In recent years, Boyu was adversely affected by changes of the market environment in China due to policies such as common prosperity and the 2020–2021 Xi Jinping Administration reform spree in China.

In 2021, it was reported that Tong and Cheung had relocated to Singapore to run the office there. The transition of operations to Singapore which began in late 2019 is said to be partially political as efforts were made by Chinese leader Xi Jinping to curb the influence over retired Communist Party elders as well as tighten control over Hong Kong using the Hong Kong national security law due to the 2019–2020 Hong Kong protests. Singapore offered Boyu greater distance from potential adverse actions by authorities in Beijing. In addition, part of Boyu's Hong Kong operations were transferred to Shanghai which is where Jiang is based.

== Notable deals ==

In mid-2011, Boyu paid $80 million for a 40% stake in Sunrise Duty Free, a company that runs all duty-free stores at Shanghai and Beijing's international airports. At the time Sunrise was valued at $200 million and by early 2013, bankers valued it at $1.6 billion. This deal helped established Boyu's presence and showed investors that Jiang could gain access to a strictly controlled state sector and convert its assets into highly profitable investments.

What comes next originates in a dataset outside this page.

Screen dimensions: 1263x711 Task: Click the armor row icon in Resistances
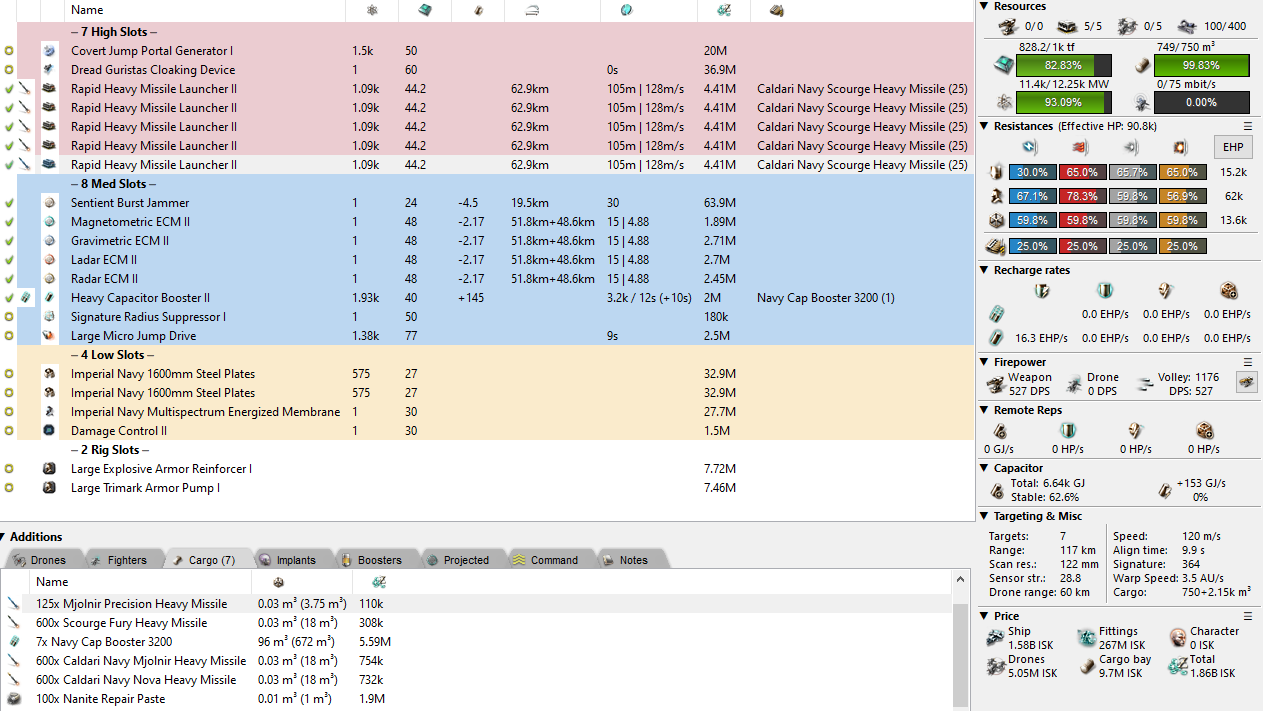tap(996, 197)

In 2012, Alibaba founder, Jack Ma personally met with Jiang to negotiate a deal. Boyu had joined a consortium led by China Investment Corporation to raise $7.1 billion for Ma to buy back a 20% stake of Alibaba from Yahoo!. The consortium received 5.6% stake in Alibaba for its services. When Alibaba helds its IPO on 19 September 2014, Boyu profited.

In 2012, Boyu invested $50 million in China Cinda Asset Management allowing the firm to profit when Cinda held its IPO in December 2013.

In 2016, Boyu was one of the earliest investors of Ant Group. According to The Wall Street Journal, Boyu set up a subsidiary in Shanghai named Boyu Taoran (Shanghai) which then invested in Shanghai Tiancen Investment Management. That firm then invested in a private equity firm called Beijing Jingguan Investment Center, which in turn bought shares in Ant. Beijing Jingguan was listed as one of 16 investors that provided a total of 29.1 billion yuan ($4.5 billion) to Ant in 2016. In 2018, it joined another group of funds that invested 21.8 billion yuan in Ant. As a result of these two investments, Beijing Jingguan held nearly 1% stake in Ant and was a top 10 shareholder according to Ant's IPO prospectus. The prospectus made no mention of Boyu's involvement with Beijing Jingguan. However, in October 2020, Ant's IPO was scuttled with reports Xi Jinping was personally involved. Jiang's family ties were blamed as one of the reasons the IPO was halted.

In September 2022, Boyu joined Temasek and GGV Capital in raising $110 million for Animoca Brands.

In November 2025, Starbucks announced it would sell a majority stake of its China operations to Boyu. It was also announced as part of Starbuck's turnaround strategy that after the deal closes in the second quarter of fiscal 2026, pending regulatory approval, Boyu will hold up to a 60% interest in the joint venture.